Bob Spryn
Bob Spryn

Reputation: 17812

git svn rebase always conflicts with my own commits

I'm using git svn to work with a client who has an svn repository (our stuff is in github).

So I follow the instructions and do a git svn rebase and then git svn dcommit

That worked the very first time, but ever since then rebasing always conflicts on almost every commit. It seems like it doesn't realize which commits are mine, and complains that things are conflicting. Every time I have to git rebase --skip my way through until it passes those and successfully applies my latest commits. It never figures out where I was the last time I did a rebase (which I believe is what is supposed to happen).

First of all... why? Then can I get around this somehow?

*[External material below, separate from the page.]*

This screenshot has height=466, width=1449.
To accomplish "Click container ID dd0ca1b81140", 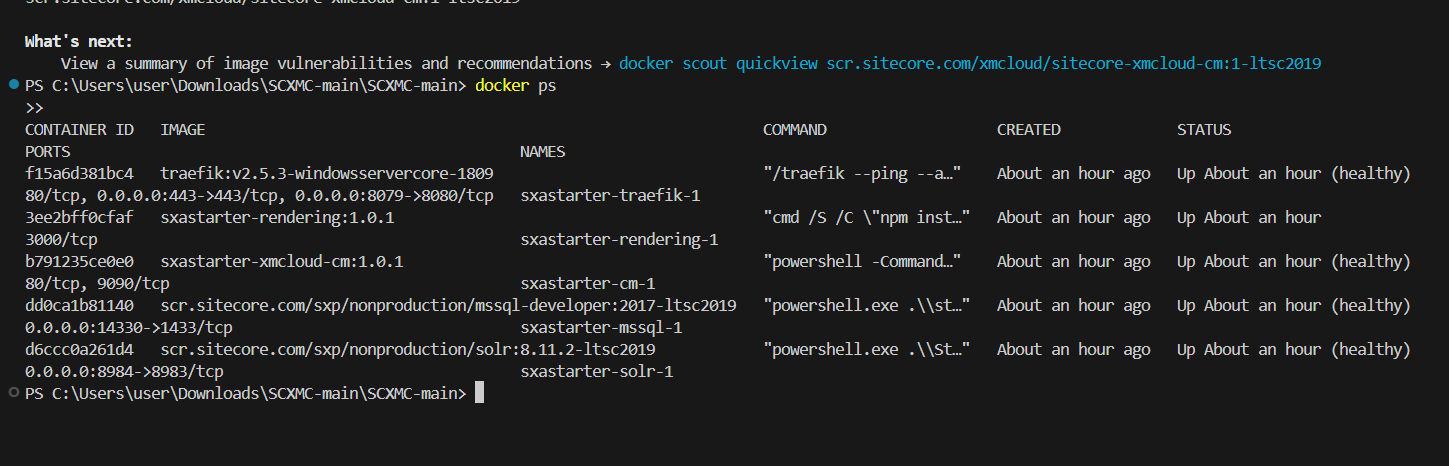I will pyautogui.click(x=79, y=306).
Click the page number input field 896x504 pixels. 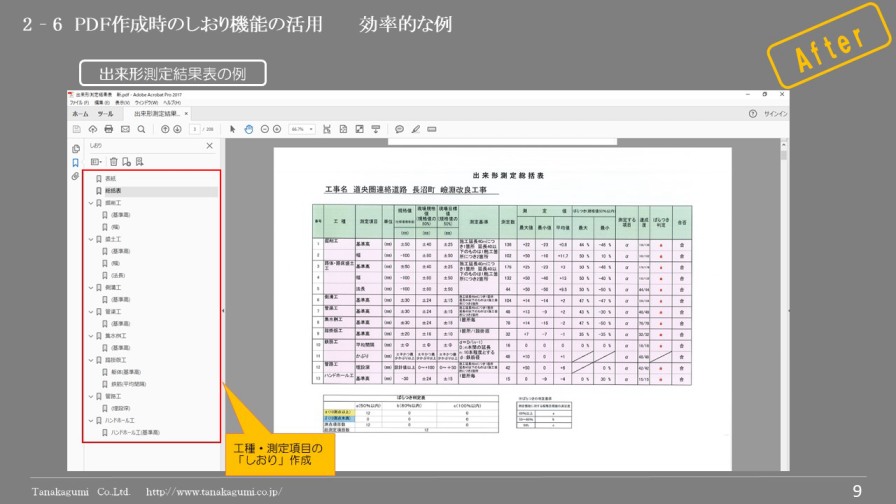pos(195,129)
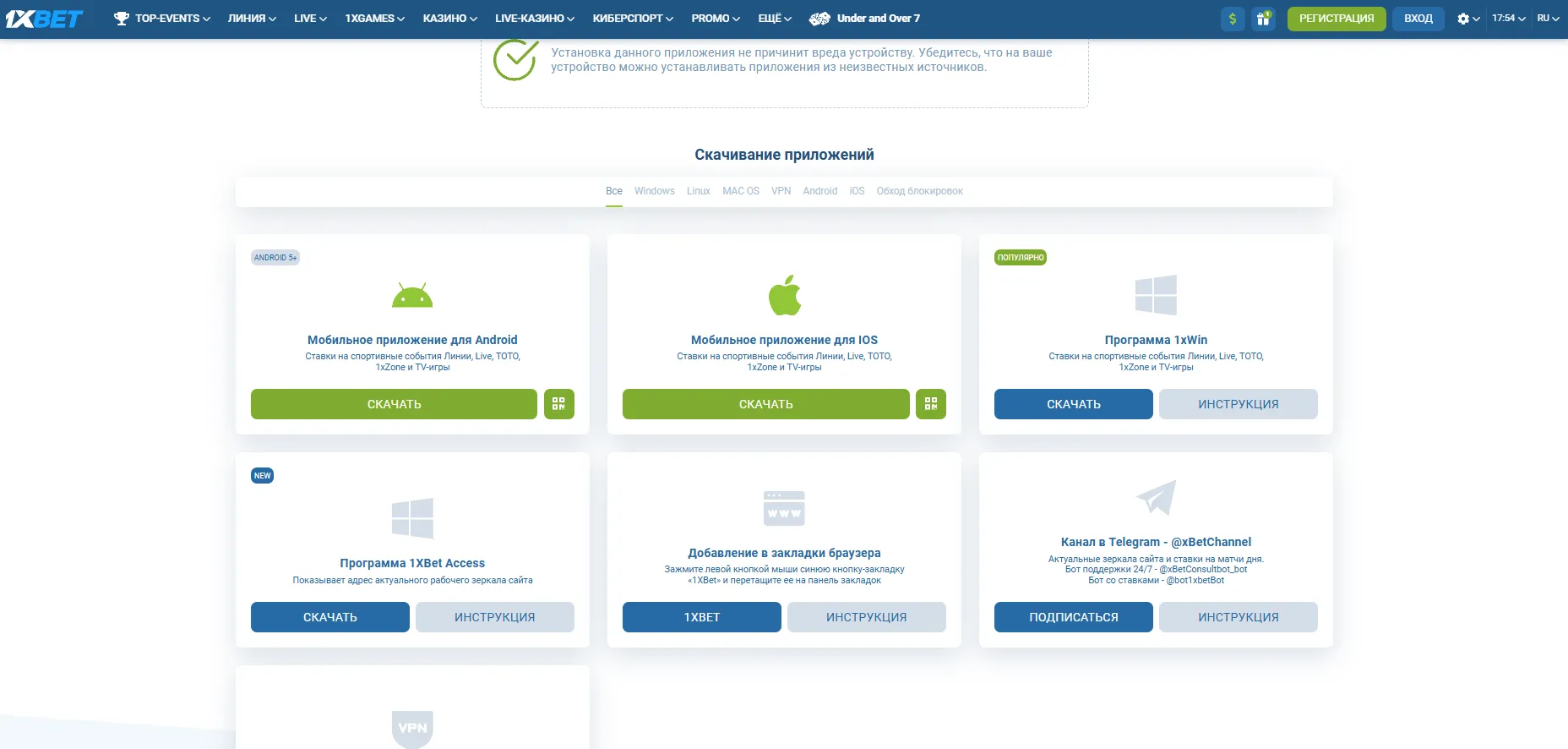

First, rewinding head to replay your work on top of it...
Applying: Deleting their old build management stuff as its pretty crappy. Will re-build at some point.
Using index info to reconstruct a base tree...
Falling back to patching base and 3-way merge...
No changes -- Patch already applied.
Applying: Added some error checking around Android specific calls
Using index info to reconstruct a base tree...
<stdin>:16: space before tab in indent.
            Android.hideKeyboard();
<stdin>:31: space before tab in indent.
                    Android.launchNewAccount();
warning: 2 lines add whitespace errors.
Falling back to patching base and 3-way merge...
CONFLICT (modify/delete): src/LoginForm.js deleted in HEAD and modified in Added some error checking around Android specific calls. Version Added some error checking around Android specific calls of src/LoginForm.js left in tree.
Auto-merging src/ChildPanel.js
CONFLICT (content): Merge conflict in src/ChildPanel.js
Failed to merge in the changes.
Patch failed at 0002 Added some error checking around Android specific calls

When you have resolved this problem run "git rebase --continue".
If you would prefer to skip this patch, instead run "git rebase --skip".
To check out the original branch and stop rebasing run "git rebase --abort".

Upvotes: 8

Views: 2219

Answers (1)

Borealid
Borealid

Reputation: 98469

I don't know how you got yourself into this situation, but I can tell you how to get yourself out.

First, create a new branch based on the upstream SVN: git checkout -b mynewbranch refs/remotes/oldbranch (use the git-svn ref ID here).

Then, check it out: git checkout mynewbranch.

Finally, cherry-pick the commits from your new branch which were not committed to SVN (something like git cherry-pick refs/remotes/oldbranch..oldbranch.

The most likely cause of the problems you're seeing is that you rewrote history after pushing a change to SVN; when you use git-svn to make a commit, it puts the git-svn-id in the commit log, which changes the revision hash. If you then move the commit around, you start working in an alternate universe where the SVN versions conflict with the non-SVN local ones.